Not unfrequently has it happened that the impetus of a mighty thought wave has done the execution meant by its Creator in spite of the weak and distorted perception of its human embodiment. It is not strange if reformers, who, after all, but think God’s thoughts after him, have often “builded more wisely than they knew;” and while fighting consciously for only a narrow gateway for themselves, have been driven forward by that irresistible “Power not ourselves which makes for righteousness” to open a high road for humanity. It was so with our sixteenth century reformers. The fathers of the Reformation had no idea that they were inciting an insurrection of the human mind against all domination. None would have been more shocked than they at our nineteenth century deductions from their sixteenth century premises. Emancipation of mind and freedom of thought would have been as appalling to them as it was distasteful to the pope. They were right, they argued, to rebel against Romish absolutism—because Romish preaching and Romish practicing were wrong. They denounced popes for hacking heretics and forthwith began themselves to roast witches. The Spanish Inquisition in the hands of Philip and Alva was an institution of the devil; wielded by the faithful, it would become quite another thing. The only “rights” they were broad enough consciously to fight for was the right to substitute the absolutism of their conceptions, their party, their ‘ism’ for an authority whose teaching they conceived to be corrupt and vicious. Persecution for a belief was wrong only when the persecutors were wrong and the persecuted right. The sacred prerogative of the individual to decide on matters of belief they did not dream of maintaining. Universal tolerance and its twin, universal charity, were not conceived yet. The broad foundation stone of all human rights, the great democratic principle “A man’s a man, and his own sovereign for a’ that” they did not dare enunciate. They were incapable of drawing up a Declaration of Independence for humanity. The Reformation to the Reformers meant one bundle of authoritative opinions vs. another bundle of authoritative opinions. Justification by faith, vs. justification by ritual. Submission to Calvin vs. submission to the Pope. English and Germans vs. the Italians.

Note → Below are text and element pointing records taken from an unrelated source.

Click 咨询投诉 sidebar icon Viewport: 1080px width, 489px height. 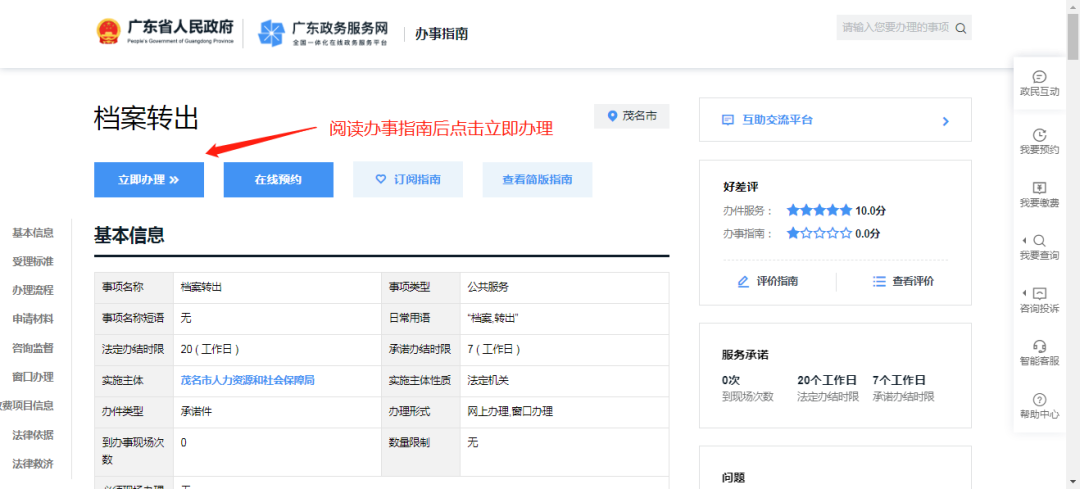coord(1039,294)
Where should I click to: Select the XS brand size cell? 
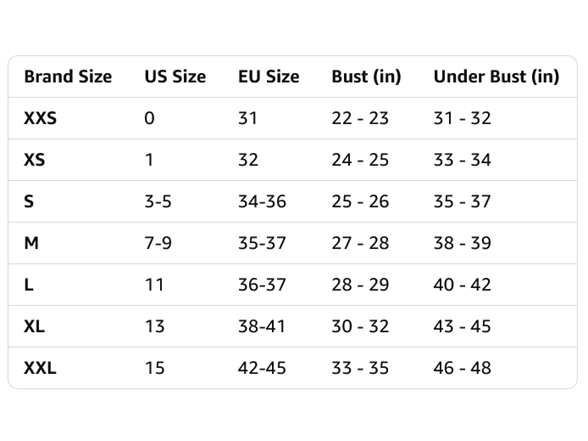[34, 160]
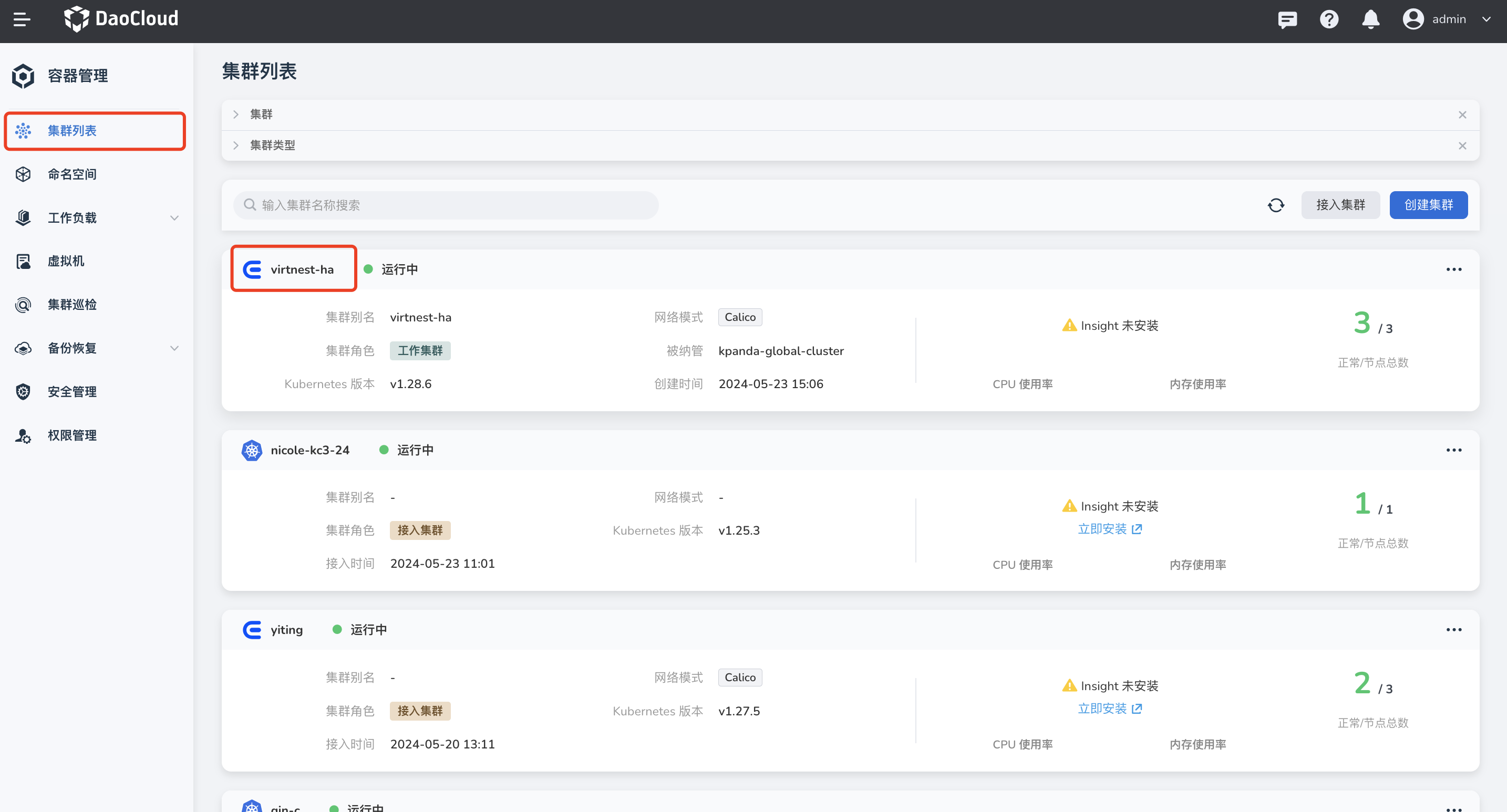Open the help question mark icon
This screenshot has width=1507, height=812.
tap(1328, 19)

To our eye, viewed through a vista of three centuries, it was the death wrestle of the principle of thought enslavement in the throttling grasp of personal freedom; it was the great Emancipation Day of human belief, man’s intellectual Independence Day, prefiguring and finally compelling the world-wide enfranchisement of his body and all its activities. Not Protestant vs. Catholic, then; not Luther vs. Leo, not Dominicans vs. Augustinians, nor Geneva vs. Rome;—but humanity rationally free, vs. the clamps of tradition and superstition which had manacled and muzzled it.